(Entries on target coordinates):
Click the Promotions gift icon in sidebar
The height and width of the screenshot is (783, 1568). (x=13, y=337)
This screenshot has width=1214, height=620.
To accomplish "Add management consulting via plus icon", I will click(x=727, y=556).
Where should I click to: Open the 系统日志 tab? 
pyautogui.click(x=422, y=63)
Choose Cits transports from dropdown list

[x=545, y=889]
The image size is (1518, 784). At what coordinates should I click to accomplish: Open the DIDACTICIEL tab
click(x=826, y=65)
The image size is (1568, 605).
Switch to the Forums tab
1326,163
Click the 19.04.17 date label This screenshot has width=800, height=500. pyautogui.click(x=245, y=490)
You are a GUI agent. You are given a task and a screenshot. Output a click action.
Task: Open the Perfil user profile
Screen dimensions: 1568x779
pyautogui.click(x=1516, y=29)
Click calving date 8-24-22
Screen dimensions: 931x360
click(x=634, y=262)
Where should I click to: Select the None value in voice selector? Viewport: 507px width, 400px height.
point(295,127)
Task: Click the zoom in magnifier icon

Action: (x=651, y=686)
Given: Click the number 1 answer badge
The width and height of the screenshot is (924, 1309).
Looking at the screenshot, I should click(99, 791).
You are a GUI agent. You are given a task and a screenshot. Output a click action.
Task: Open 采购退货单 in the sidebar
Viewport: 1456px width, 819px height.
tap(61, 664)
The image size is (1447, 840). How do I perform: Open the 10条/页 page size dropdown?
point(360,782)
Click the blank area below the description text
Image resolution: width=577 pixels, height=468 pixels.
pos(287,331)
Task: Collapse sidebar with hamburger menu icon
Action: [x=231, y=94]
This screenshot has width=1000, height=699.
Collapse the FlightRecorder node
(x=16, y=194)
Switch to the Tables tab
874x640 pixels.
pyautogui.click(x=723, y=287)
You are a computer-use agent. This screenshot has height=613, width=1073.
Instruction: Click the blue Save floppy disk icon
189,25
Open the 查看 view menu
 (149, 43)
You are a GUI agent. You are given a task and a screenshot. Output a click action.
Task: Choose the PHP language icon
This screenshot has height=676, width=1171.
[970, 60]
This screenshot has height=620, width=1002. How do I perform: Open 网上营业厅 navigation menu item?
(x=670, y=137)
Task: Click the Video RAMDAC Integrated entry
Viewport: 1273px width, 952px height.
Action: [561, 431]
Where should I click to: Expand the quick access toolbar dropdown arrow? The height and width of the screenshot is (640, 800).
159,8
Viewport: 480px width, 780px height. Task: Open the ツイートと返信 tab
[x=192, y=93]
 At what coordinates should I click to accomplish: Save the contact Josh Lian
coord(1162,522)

(Set task):
Give every line of the records above as a JSON list of strings, one string per line, leaving out blank lines.

(Written answer):
[
  "Click the Promotions gift icon in sidebar",
  "The height and width of the screenshot is (783, 1568). (x=13, y=337)",
  "This screenshot has width=1214, height=620.",
  "To accomplish \"Add management consulting via plus icon\", I will click(x=727, y=556).",
  "Where should I click to: Open the 系统日志 tab? ",
  "pyautogui.click(x=422, y=63)",
  "Choose Cits transports from dropdown list",
  "[x=545, y=889]",
  "The image size is (1518, 784). At what coordinates should I click to accomplish: Open the DIDACTICIEL tab",
  "click(x=826, y=65)",
  "The image size is (1568, 605).",
  "Switch to the Forums tab",
  "1326,163",
  "Click the 19.04.17 date label This screenshot has width=800, height=500. pyautogui.click(x=245, y=490)",
  "You are a GUI agent. You are given a task and a screenshot. Output a click action.",
  "Task: Open the Perfil user profile",
  "Screen dimensions: 1568x779",
  "pyautogui.click(x=1516, y=29)",
  "Click calving date 8-24-22",
  "Screen dimensions: 931x360",
  "click(x=634, y=262)",
  "Where should I click to: Select the None value in voice selector? Viewport: 507px width, 400px height.",
  "point(295,127)",
  "Task: Click the zoom in magnifier icon",
  "Action: (x=651, y=686)",
  "Given: Click the number 1 answer badge",
  "The width and height of the screenshot is (924, 1309).",
  "Looking at the screenshot, I should click(99, 791).",
  "You are a GUI agent. You are given a task and a screenshot. Output a click action.",
  "Task: Open 采购退货单 in the sidebar",
  "Viewport: 1456px width, 819px height.",
  "tap(61, 664)",
  "The image size is (1447, 840). How do I perform: Open the 10条/页 page size dropdown?",
  "point(360,782)",
  "Click the blank area below the description text",
  "Image resolution: width=577 pixels, height=468 pixels.",
  "pos(287,331)",
  "Task: Collapse sidebar with hamburger menu icon",
  "Action: [x=231, y=94]",
  "This screenshot has width=1000, height=699.",
  "Collapse the FlightRecorder node",
  "(x=16, y=194)",
  "Switch to the Tables tab",
  "874x640 pixels.",
  "pyautogui.click(x=723, y=287)",
  "You are a computer-use agent. This screenshot has height=613, width=1073.",
  "Instruction: Click the blue Save floppy disk icon",
  "189,25",
  "Open the 查看 view menu",
  " (149, 43)",
  "You are a GUI agent. You are given a task and a screenshot. Output a click action.",
  "Task: Choose the PHP language icon",
  "This screenshot has height=676, width=1171.",
  "[970, 60]",
  "This screenshot has height=620, width=1002. How do I perform: Open 网上营业厅 navigation menu item?",
  "(x=670, y=137)",
  "Task: Click the Video RAMDAC Integrated entry",
  "Viewport: 1273px width, 952px height.",
  "Action: [561, 431]",
  "Where should I click to: Expand the quick access toolbar dropdown arrow? The height and width of the screenshot is (640, 800).",
  "159,8",
  "Viewport: 480px width, 780px height. Task: Open the ツイートと返信 tab",
  "[x=192, y=93]",
  " At what coordinates should I click to accomplish: Save the contact Josh Lian",
  "coord(1162,522)"
]